Collected data entries:

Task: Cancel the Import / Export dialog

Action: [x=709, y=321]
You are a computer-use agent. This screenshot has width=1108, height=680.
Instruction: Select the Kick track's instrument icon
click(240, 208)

→ **EXERCISE DESCRIPTION**: Write out every line, unchanged, from the one containing "You are a computer-use" through the closing line of the data.

→ **RESULT OF THIS EXERCISE**:
You are a computer-use agent. This screenshot has width=1108, height=680.
Instruction: Select the Kick track's instrument icon
click(240, 208)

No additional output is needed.